Lazy loading#
Data can be loaded lazily by using lazy=True
, however not all formats are supported.
The data will be loaded as a dask array instead of a numpy array.
>>> from rsciio import msa
>>> d = msa.file_reader("file.mrc", lazy=True)
>>> d["data"]
dask.array<array, shape=(10, 20, 30), dtype=int64, chunksize=(10, 20, 30), chunktype=numpy.ndarray>
Chunks#
Depending on the intended processing after loading the data, it may be necessary to
define the chunking manually to control the memory usage or compute distribution.

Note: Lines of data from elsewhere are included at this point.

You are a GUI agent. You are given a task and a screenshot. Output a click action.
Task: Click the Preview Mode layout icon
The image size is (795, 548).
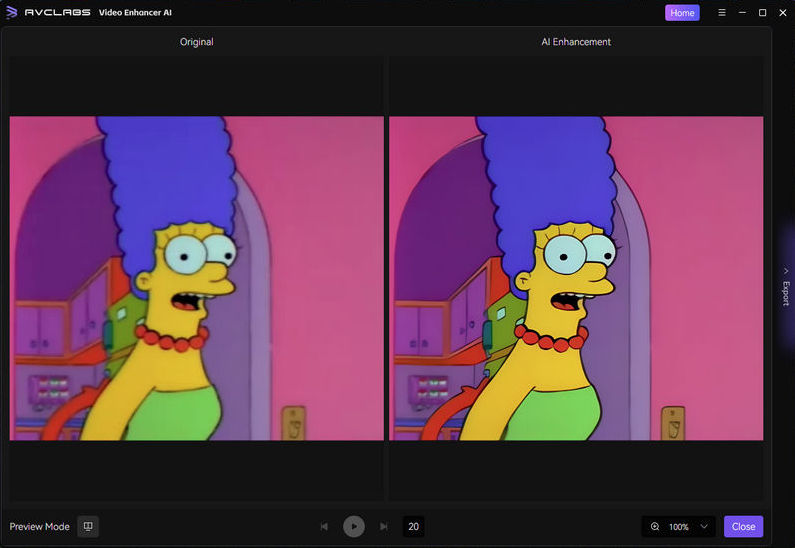88,526
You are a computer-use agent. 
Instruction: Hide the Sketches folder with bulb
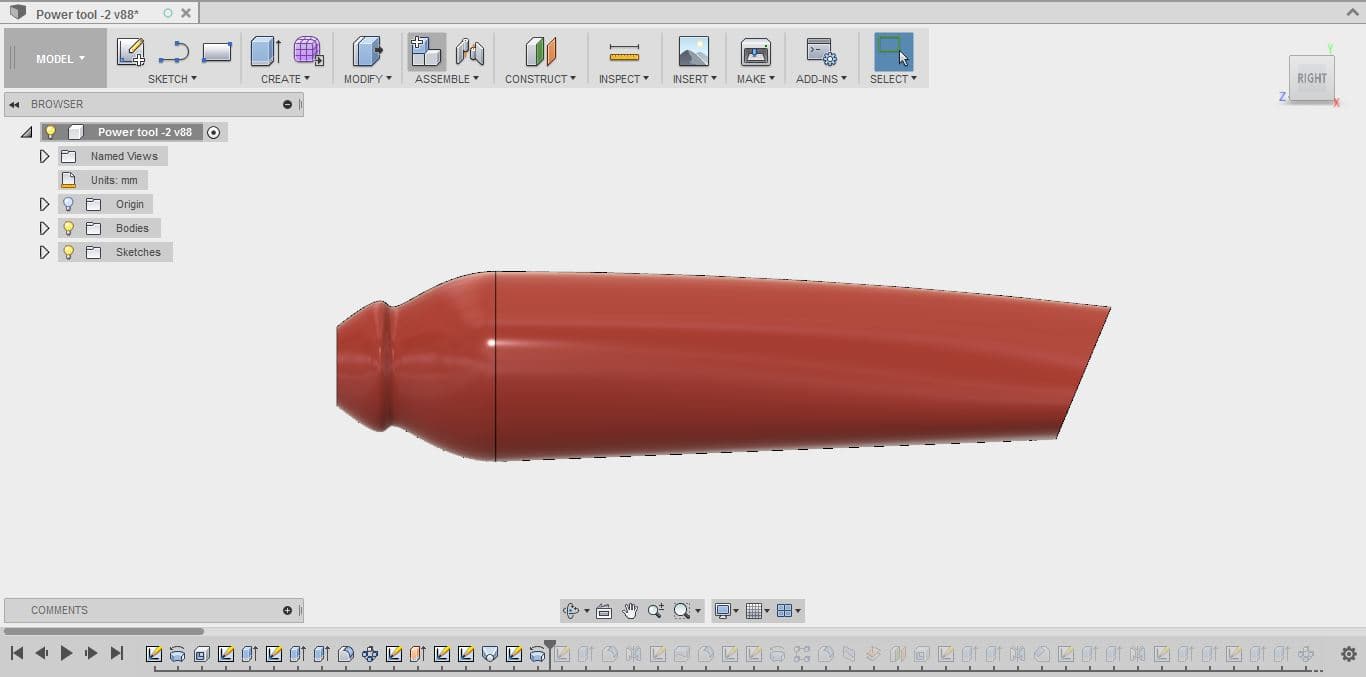pyautogui.click(x=68, y=252)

The chunking can also be specified as follow using the chunks
parameter:
>>> s = hs.load("file.mrc", lazy=True, chunks=(5, 10, 10))
Memory mapping#
Binary file formats are loaded lazily using memory mapping and are compatible with the dask distributed
scheduler. This implementation uses an approach similar to that described in the dask documentation on
memory mapping - see the memmap_distributed()
function for more information.
Distributed Loading#
Not all formats are compatible with the dask distributed scheduler. See the last columns of the supported formats table to know which reader are supported.
In almost all cases the memmap_distributed()
function can be dropped in-place of the
numpy.memmap
function. It also now supports the positions
parameter which is different from the equivalent
numpy function. The positions
parameter is a numpy array of positions which maps some arbitrary scan positions
to a grid. This is useful for loading arbitrary scan positions from a file. The positions
parameter does require
that the data is chunked only in the navigation axis.